Activity A
According to the Nigerian bank lending article, how much did tier-1 banks disburse in new loans in the first quarter of 2025?
Activity B
Extend the article on Nigerian bank lending by writing what comes after its final sentence.

Document extract
──────────────────────────────

By Chinwendu Obienyi

Despite sustained economic reforms and mounting inflationary pressures, Nigeria’s tier-1 banks collectively disbursed approximately N1.79 trillion in new loans to individuals and businesses in the first quarter (Q1) of 2025, according to Daily Sun investigations on Monday.

The surge in lending came amid rising inflation, which climbed to 24.23 percent in March from 23.18 percent in February, and a tightening macroeconomic landscape. Throughout the period, the Central Bank of Nigeria (CBN) held interest rates steady, creating a complex but navigable environment for credit expansion.

The decision, although aimed at curbing inflation and stabilising the naira, has not deterred commercial lending especially by the top banks, which continue to leverage their capital buffers and balance sheet strength.

──────────────────────────────

Data segment
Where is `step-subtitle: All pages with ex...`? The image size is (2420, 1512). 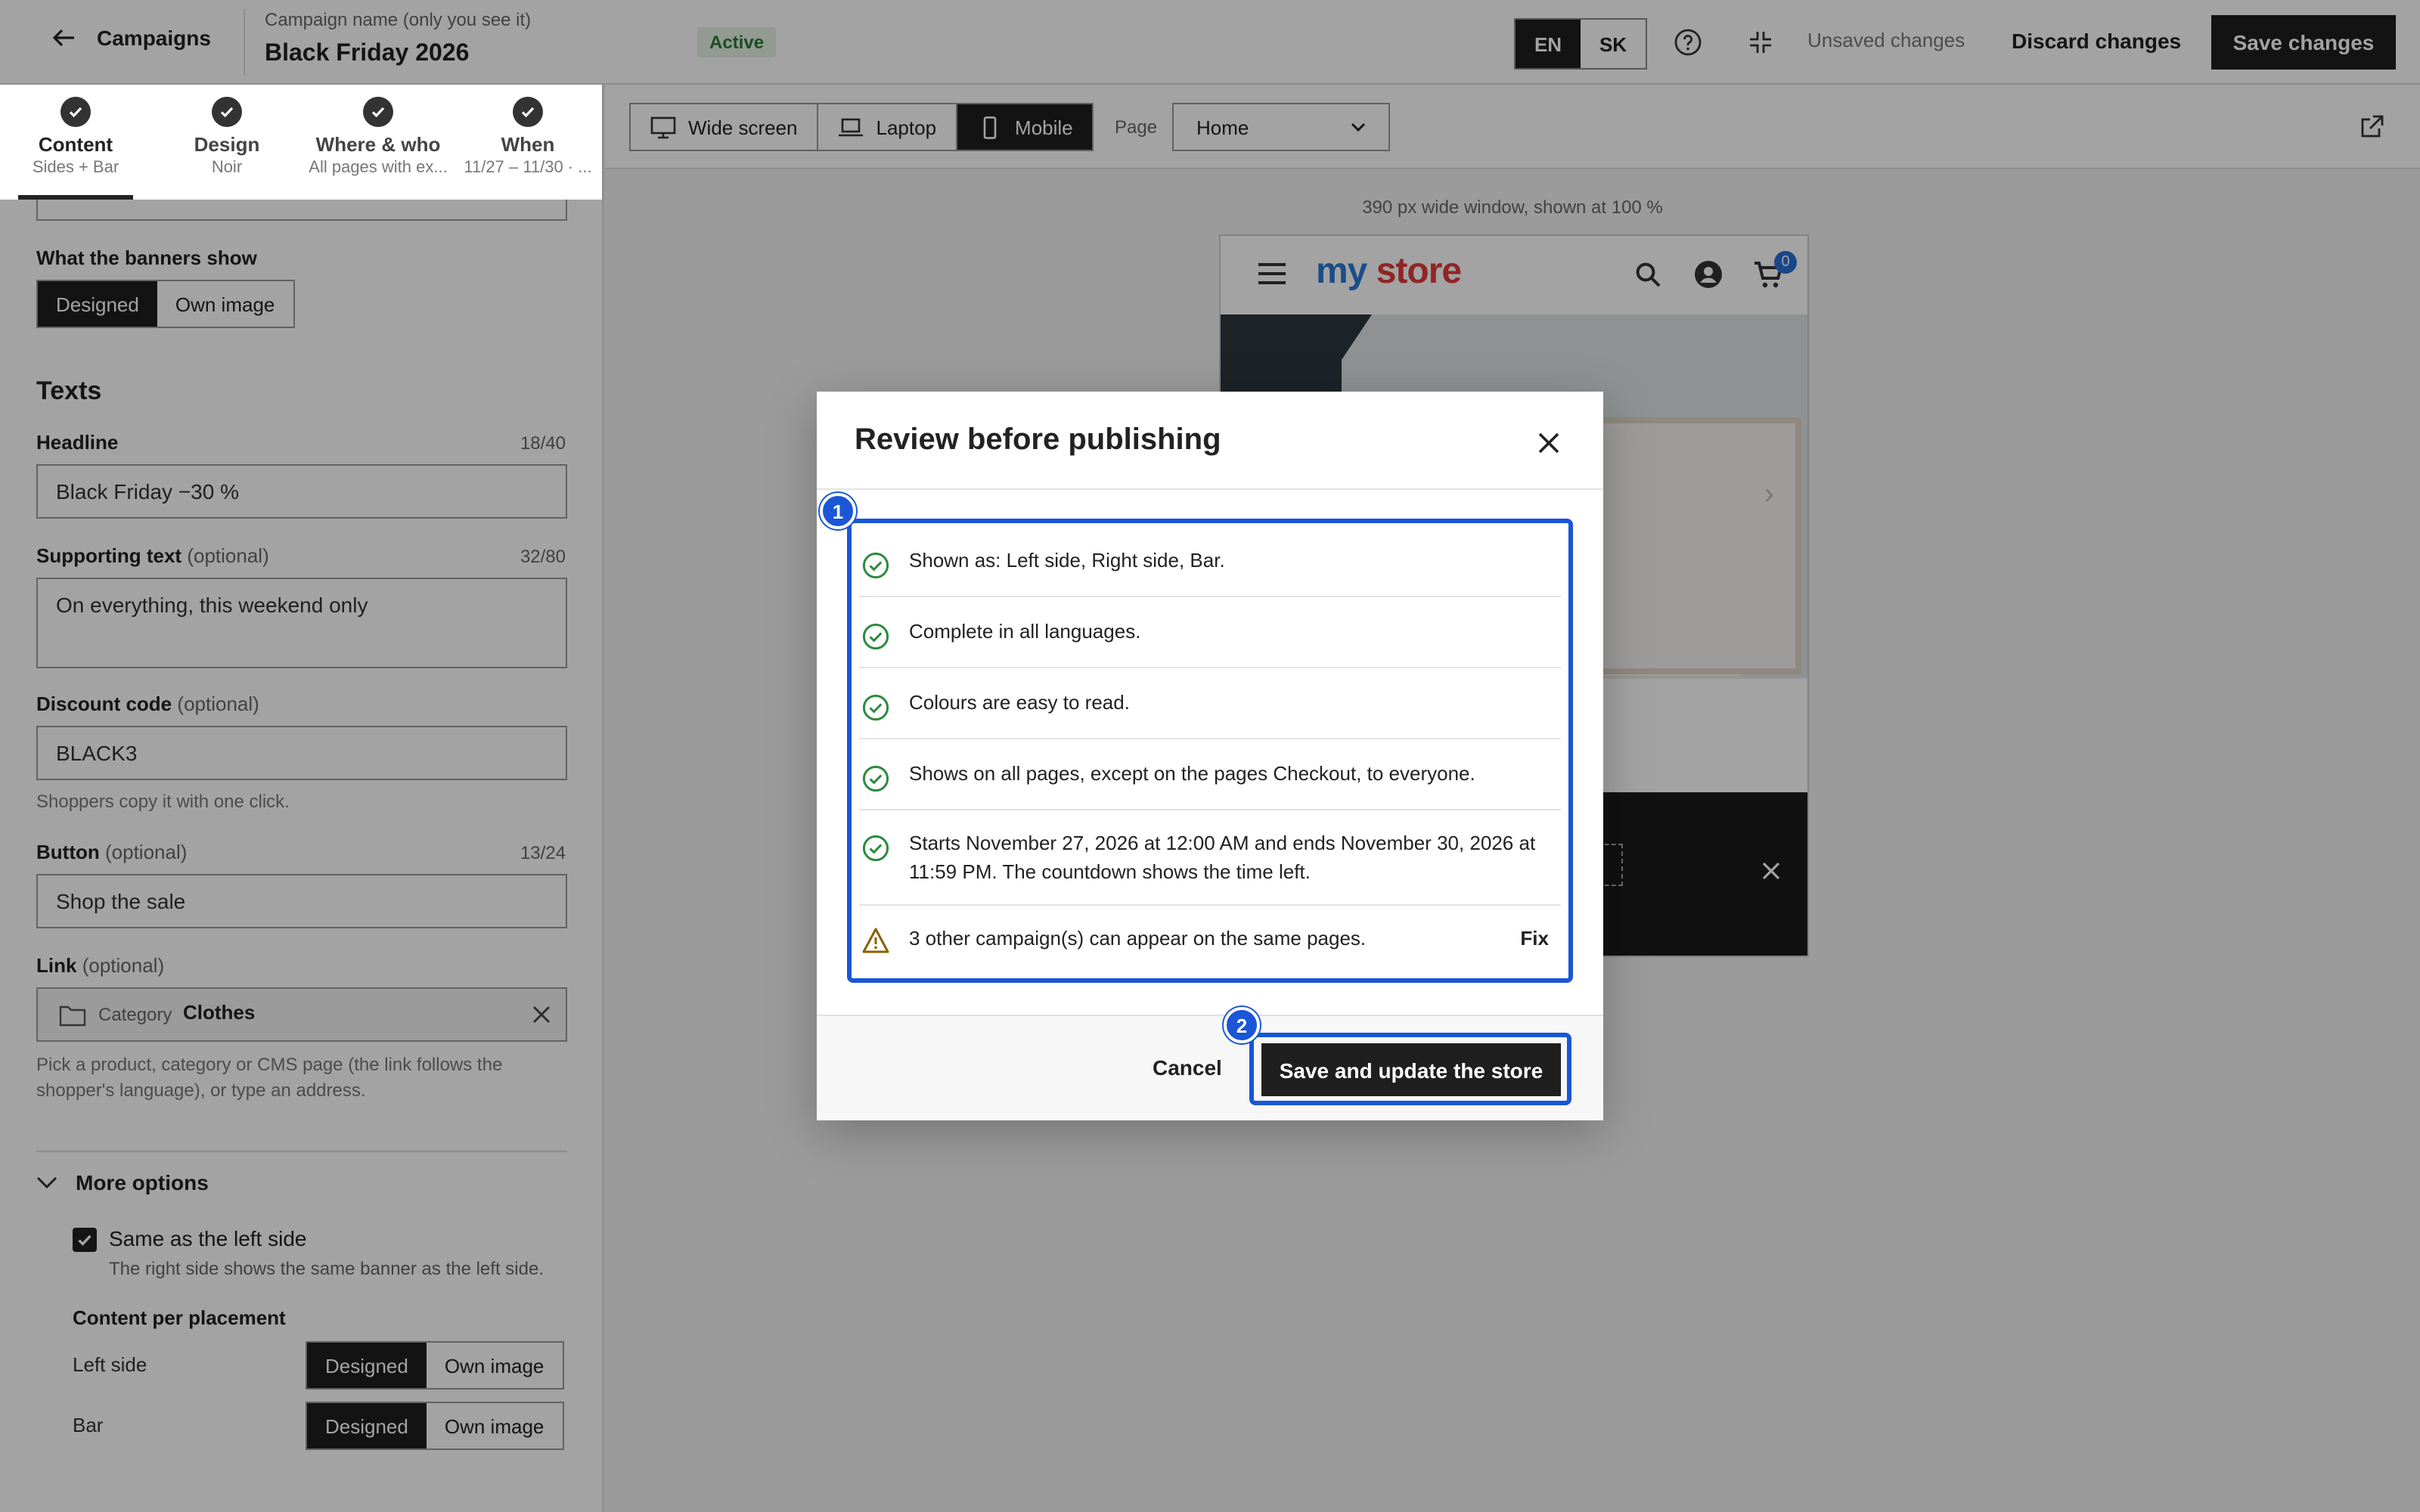
step-subtitle: All pages with ex... is located at coordinates (378, 168).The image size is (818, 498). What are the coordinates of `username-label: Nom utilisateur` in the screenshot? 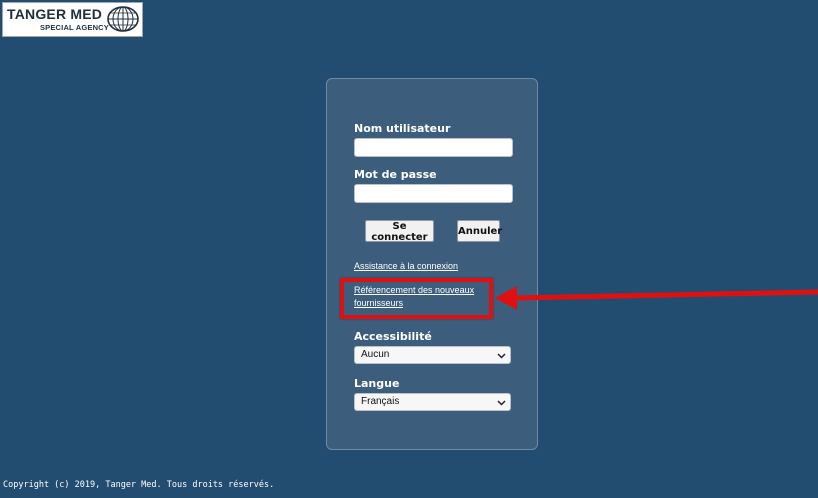 It's located at (402, 128).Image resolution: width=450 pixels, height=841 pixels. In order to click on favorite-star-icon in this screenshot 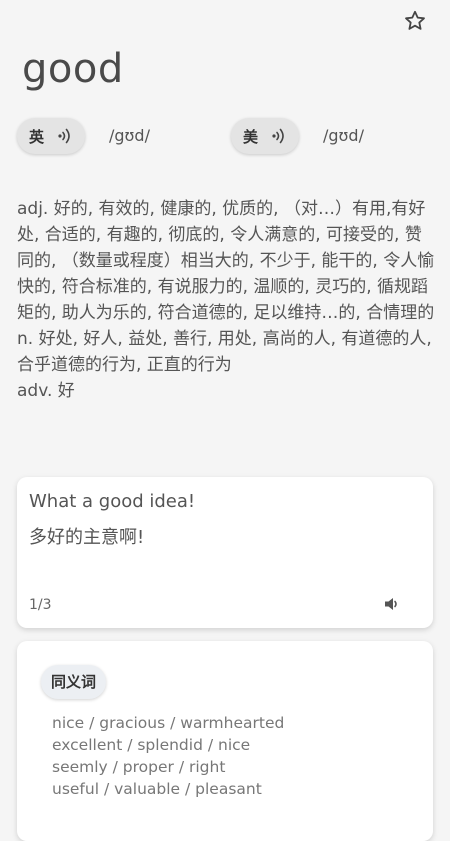, I will do `click(415, 21)`.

──────────────────────────────

Answer space A
Approximately N1.79 trillion.

Answer space B
According to filings obtained from the Nigerian Exchange Limited (NGX)’s website, the tier-1 banks which include; Access Holdings (N582.35 billion), First Bank of Nigeria Holdings (N364.17 billion), Guaranty Trust Holding Company (N151.22 billion), United Bank for Africa (N229.35 billion) and Zenith Holdings (N460.97 billion) reported N1.79 trillion in loans in the reporting period compared to N1.21 trillion recorded in Q1 2024, hence representing a 210.5 per cent increase.

The banks’ interest income collectively rose to N3.44 trillion from N2.38 trillion, representing an increase of 225.2 per cent.

Analysts say the N1.79 trillion in loans marks a cautious but confident expansion by Nigeria’s leading financial institutions. According to them, these banks have remained resilient, managing risk exposure while responding to the demand for credit by households and small-to-medium enterprises (SMEs).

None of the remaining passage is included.